/---

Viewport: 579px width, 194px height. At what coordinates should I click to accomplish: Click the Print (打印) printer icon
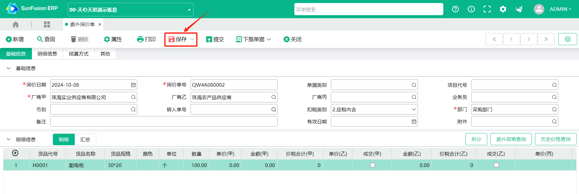pos(140,39)
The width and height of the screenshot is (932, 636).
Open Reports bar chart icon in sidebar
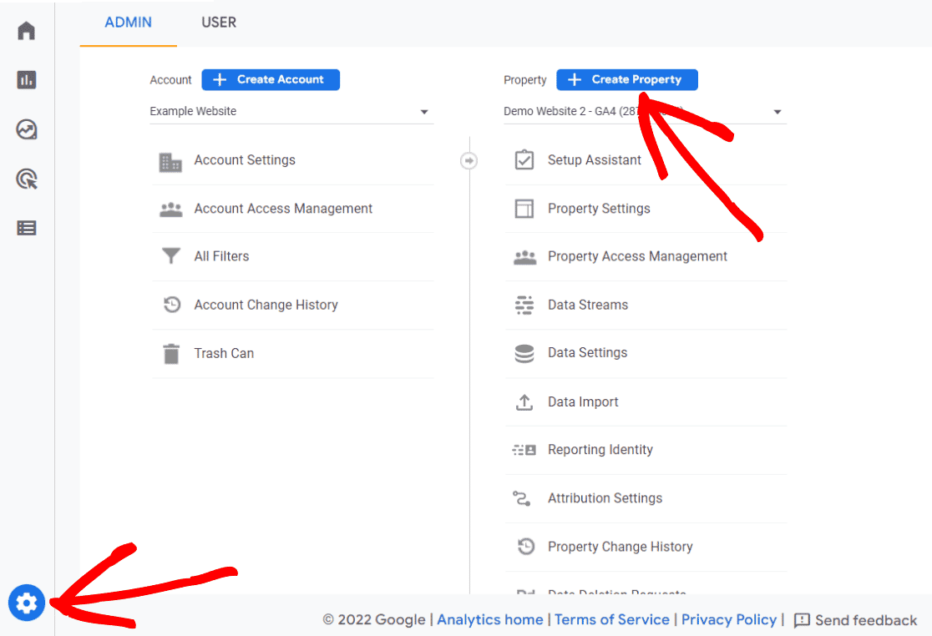click(x=27, y=80)
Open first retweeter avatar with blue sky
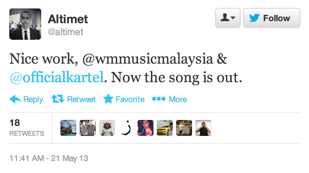 click(x=68, y=128)
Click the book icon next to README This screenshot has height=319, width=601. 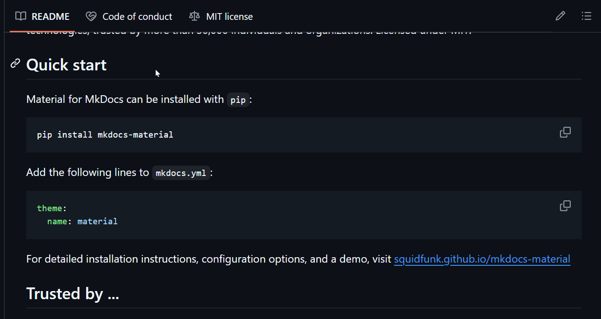tap(20, 16)
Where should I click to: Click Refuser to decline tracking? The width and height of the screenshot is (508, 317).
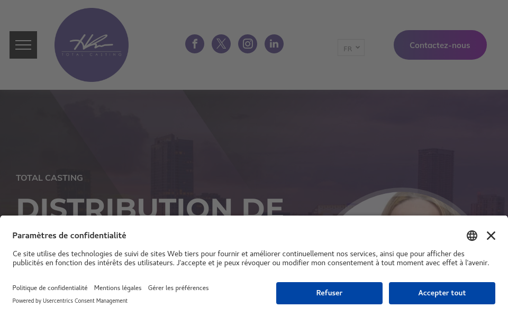(x=329, y=293)
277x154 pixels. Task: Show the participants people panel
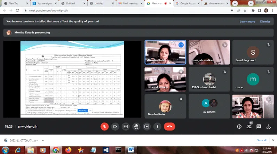249,127
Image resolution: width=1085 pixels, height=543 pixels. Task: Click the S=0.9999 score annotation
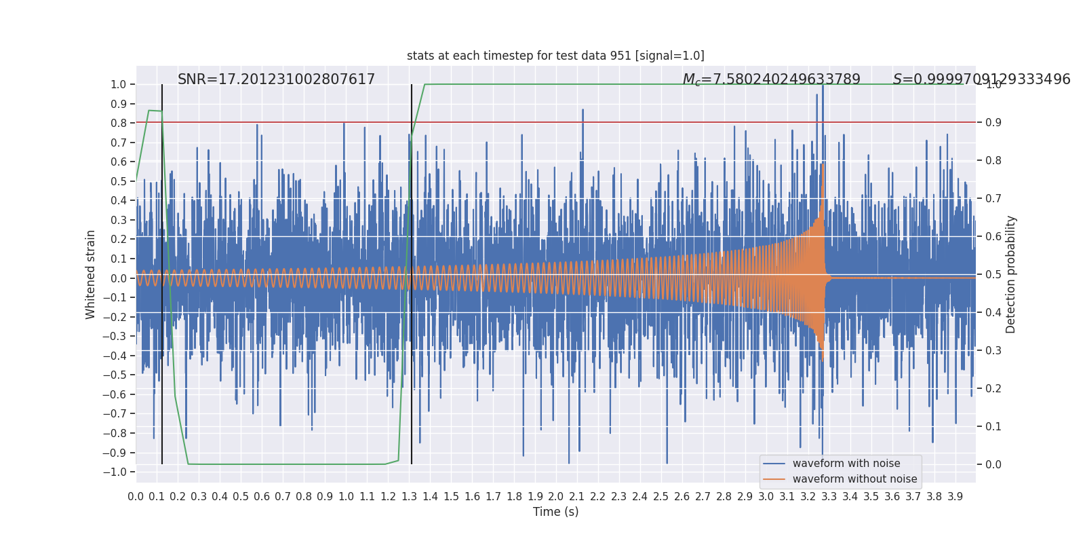click(x=981, y=79)
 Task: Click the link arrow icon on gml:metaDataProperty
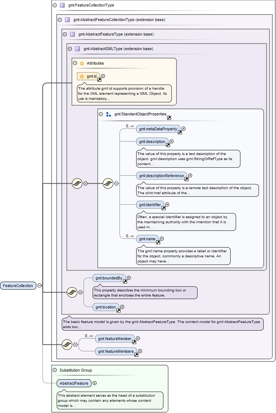point(180,132)
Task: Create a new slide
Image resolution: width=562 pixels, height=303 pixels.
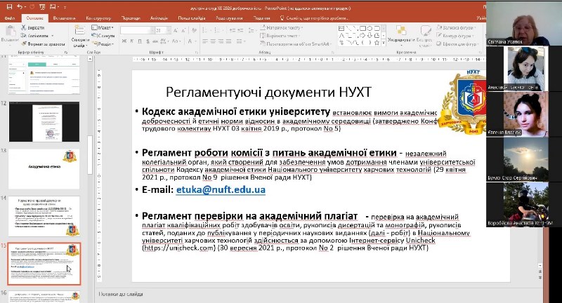Action: (80, 37)
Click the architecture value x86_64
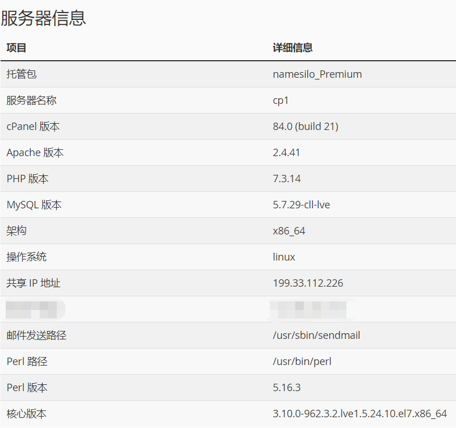This screenshot has width=456, height=428. [288, 231]

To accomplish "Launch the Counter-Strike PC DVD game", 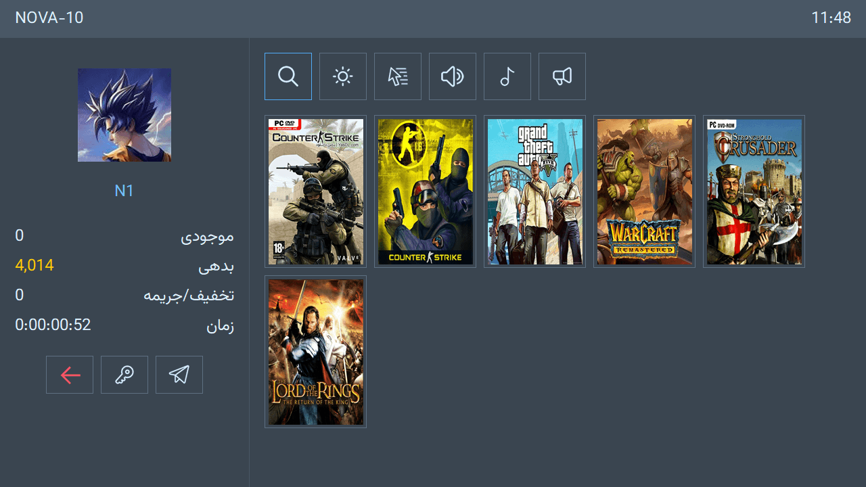I will [x=315, y=191].
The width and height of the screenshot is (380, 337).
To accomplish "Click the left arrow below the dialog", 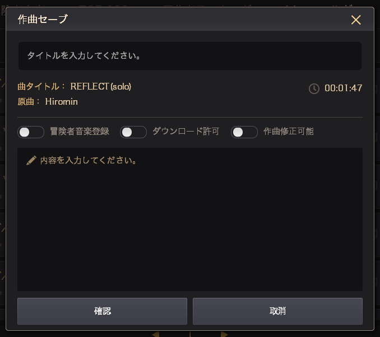I will (156, 334).
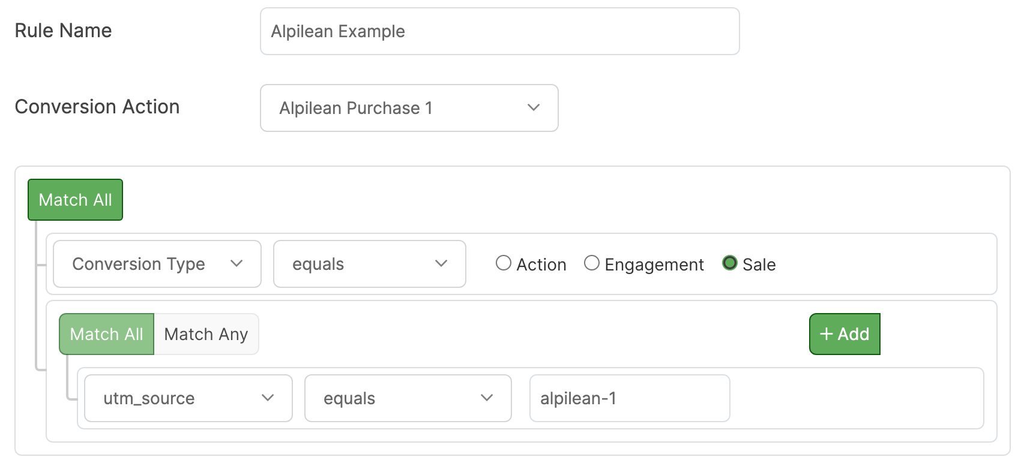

\---

▸ **WHAT THE TASK ASKS**
Output should consist of the lines above from the one with "277x154 pixels. Task: Show" down to the one with "Task: Create a new slide", exact and without pictures.

▸ **REPLY**
277x154 pixels. Task: Show the participants people panel
249,127
Image resolution: width=1085 pixels, height=543 pixels. Task: Click the S=0.9999 score annotation
click(x=981, y=79)
 Task: Click the link arrow icon on gml:metaDataProperty
point(180,132)
Task: Create a new slide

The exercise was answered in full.